My limited experience in the tech world is that if a solution seems obvious / simple enough to merit the modifier "just," and yet has remained unimplemented, there is always some barrier to its implementation that I am not seeing.

That doesn't always mean that the suggestion is a bad one or that the barrier is insuperable, but my hackles are always raised by the implications of that word, "just."

This is not just a tech world thing, but a life thing in general and I want to put emphasis on this. Malor I know you're tech enough to know this, so I understand the shorthand but also appreciate this clarification.

As far as a new site, that's def a conversation I'd have to wrastle Shawn and Doogie for, for sure. Doogie and I have been rescheduling the same meeting back and forth for months, so we can get it together on a day without schedule conflicts and discuss. I'll own lagging on pinning that down, sorry folks.

A new site would resolve a lot of existing issues, by replacing them with an entirely different set of ones! That will need to be assessed. Thanks for the feedback, folks <3

I mean
<.<
>.>

...look at all this space where we don't put ads. We could put so many other things there that aren't ads but are still good and fun. There are many good reasons, but they all need to be accounted for.

Amoebic wrote:

in the middle of a global pangolin

This typo/autocorrect made me smile.

IMAGE(https://i.imgur.com/VBTbTtS.jpg)

Amoebic wrote:

A new site would resolve a lot of existing issues, by replacing them with an entirely different set of ones! That will need to be assessed. Thanks for the feedback, folks <3

It's worth reiterating that the kind folks who maintain this site do it on a generally volunteer/unpaid basis, I believe.

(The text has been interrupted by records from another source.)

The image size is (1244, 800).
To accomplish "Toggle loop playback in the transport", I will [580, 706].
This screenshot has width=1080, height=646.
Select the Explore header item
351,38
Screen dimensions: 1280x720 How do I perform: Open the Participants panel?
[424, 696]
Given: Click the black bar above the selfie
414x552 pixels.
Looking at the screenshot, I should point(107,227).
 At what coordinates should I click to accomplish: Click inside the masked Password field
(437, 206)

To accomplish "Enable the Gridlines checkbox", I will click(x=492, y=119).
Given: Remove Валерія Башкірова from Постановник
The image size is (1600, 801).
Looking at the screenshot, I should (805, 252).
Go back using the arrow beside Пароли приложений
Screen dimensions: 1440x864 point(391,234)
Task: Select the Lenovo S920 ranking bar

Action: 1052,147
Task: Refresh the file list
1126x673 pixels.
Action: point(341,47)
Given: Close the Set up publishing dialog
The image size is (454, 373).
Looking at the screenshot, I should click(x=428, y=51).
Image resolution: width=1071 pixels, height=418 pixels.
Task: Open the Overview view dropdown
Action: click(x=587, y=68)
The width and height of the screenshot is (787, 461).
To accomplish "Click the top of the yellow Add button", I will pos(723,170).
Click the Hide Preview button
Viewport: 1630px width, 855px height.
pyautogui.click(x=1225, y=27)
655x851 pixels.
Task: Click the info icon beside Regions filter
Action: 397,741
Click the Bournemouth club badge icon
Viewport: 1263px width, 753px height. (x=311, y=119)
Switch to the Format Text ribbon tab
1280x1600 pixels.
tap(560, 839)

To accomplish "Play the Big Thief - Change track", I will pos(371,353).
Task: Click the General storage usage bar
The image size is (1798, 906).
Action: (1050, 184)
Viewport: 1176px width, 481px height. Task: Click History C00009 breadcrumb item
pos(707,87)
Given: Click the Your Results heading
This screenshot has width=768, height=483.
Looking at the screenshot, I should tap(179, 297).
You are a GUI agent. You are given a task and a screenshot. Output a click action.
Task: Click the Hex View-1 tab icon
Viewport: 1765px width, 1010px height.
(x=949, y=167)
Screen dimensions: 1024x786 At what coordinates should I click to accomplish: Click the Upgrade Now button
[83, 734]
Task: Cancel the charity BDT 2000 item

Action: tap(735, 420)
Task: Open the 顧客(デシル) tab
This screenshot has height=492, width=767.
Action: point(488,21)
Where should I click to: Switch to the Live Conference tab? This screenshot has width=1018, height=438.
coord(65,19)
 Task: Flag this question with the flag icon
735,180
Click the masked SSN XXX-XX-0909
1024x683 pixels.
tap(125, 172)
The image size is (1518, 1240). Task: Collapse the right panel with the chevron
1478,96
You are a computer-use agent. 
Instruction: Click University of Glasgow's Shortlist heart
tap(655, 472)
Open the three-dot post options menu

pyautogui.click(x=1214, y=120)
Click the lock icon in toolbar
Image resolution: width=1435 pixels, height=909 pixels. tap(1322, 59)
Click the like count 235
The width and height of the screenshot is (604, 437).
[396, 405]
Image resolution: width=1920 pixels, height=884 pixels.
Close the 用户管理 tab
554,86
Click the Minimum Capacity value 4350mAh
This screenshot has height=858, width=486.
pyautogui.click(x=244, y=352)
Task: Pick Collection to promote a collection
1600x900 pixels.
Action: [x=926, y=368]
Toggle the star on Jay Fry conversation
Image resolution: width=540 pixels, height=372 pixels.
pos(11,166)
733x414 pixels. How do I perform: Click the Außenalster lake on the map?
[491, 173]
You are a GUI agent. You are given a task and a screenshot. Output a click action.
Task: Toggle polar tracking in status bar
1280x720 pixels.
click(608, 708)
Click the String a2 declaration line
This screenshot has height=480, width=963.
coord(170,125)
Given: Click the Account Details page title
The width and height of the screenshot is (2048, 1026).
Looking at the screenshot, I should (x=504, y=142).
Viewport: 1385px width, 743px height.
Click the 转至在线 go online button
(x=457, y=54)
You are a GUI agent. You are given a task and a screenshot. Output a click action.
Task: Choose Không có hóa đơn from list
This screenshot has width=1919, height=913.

On that note, have there been any thoughts put towards hiring a contractor for 3-6 months, with a fixed goal of upgrading the site to a more modern & maintainable architecture?

Mantid wrote:
Amoebic wrote:

in the middle of a global pangolin

This typo/autocorrect made me smile.

IMAGE(https://i.imgur.com/VBTbTtS.jpg)

That's not a typo, I also called it a Panini.

Amoebic wrote:

That's not a typo, I also called it a Panini.

Oh. I take it all back than.

merphle wrote:
Amoebic wrote:

A new site would resolve a lot of existing issues, by replacing them with an entirely different set of ones! That will need to be assessed. Thanks for the feedback, folks <3

It's worth reiterating that the kind folks who maintain this site do it on a generally volunteer/unpaid basis, I believe.

On that note, have there been any thoughts put towards hiring a contractor for 3-6 months, with a fixed goal of upgrading the site to a more modern & maintainable architecture?

Thoughts, yes! It has been mentioned to look into having someone contracted that doogie can oversee, but nothing hammered down. We would want to discuss project details, scope, and what tools/knowledge are required based on what we'll decide we want. I want to have a pretty clear direction and end goal with some of the pie-in-the-sky-wants grounded in reality before seeking out skillsets so we can avoid job creep as much as possible.

I'd like to post a tentative feedback survey for users regarding a site/ui wish list, with a clear understanding that it's not a guarantee that all suggestions will make the cut. I'm interested in collecting info that reveals trends and issues that a site change can resolve or implement as a whole.